# SWE-Bench Lite recipe (/docs/coding-agent/swe-bench-recipe)



[SWE-Bench](https://www.swebench.com/) is a benchmark by Jimenez et
al. (2023) that grades coding agents against real GitHub issues from
popular Python repositories. **SWE-Bench Lite** is a 300-instance
subset selected for tractable single-file edits.
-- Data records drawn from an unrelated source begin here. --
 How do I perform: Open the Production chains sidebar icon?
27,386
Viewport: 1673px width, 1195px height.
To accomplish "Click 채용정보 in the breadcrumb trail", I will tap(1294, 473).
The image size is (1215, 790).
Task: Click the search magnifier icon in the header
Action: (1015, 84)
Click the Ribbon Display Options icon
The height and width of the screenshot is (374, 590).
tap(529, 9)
`@pleach/eval/benchmarks/swe-bench` ships a 10-case starter sample as
inline TypeScript constants — enough to scaffold the pipeline against
a model-swap matrix and prove the wiring works. The bundled scorer is
a placeholder; real grading needs a Docker harness OR
[`@pleach/sandbox`](/docs/sandbox)-driven code execution with a
judge. This page walks both.

## Honest scope [#honest-scope]

<Callout type="warn">
  The bundled scorer returns `score: 0` with an explanation prompting
  you to wire a real harness. SWE-Bench grading requires applying a
  model-generated patch to the repo, running the repo's test suite, and
  comparing test outcomes to the "before patch" baseline. None of that
  is shipped in `@pleach/eval` — by design, the SKU is Docker-free and
  vendor-neutral.

  You wire the harness. The bundled sample is for pipeline scaffolding,
  not a SWE-Bench Lite official run.
</Callout>

Cite the upstream dataset when reporting results; do not claim the
starter sample is a SWE-Bench Lite official run.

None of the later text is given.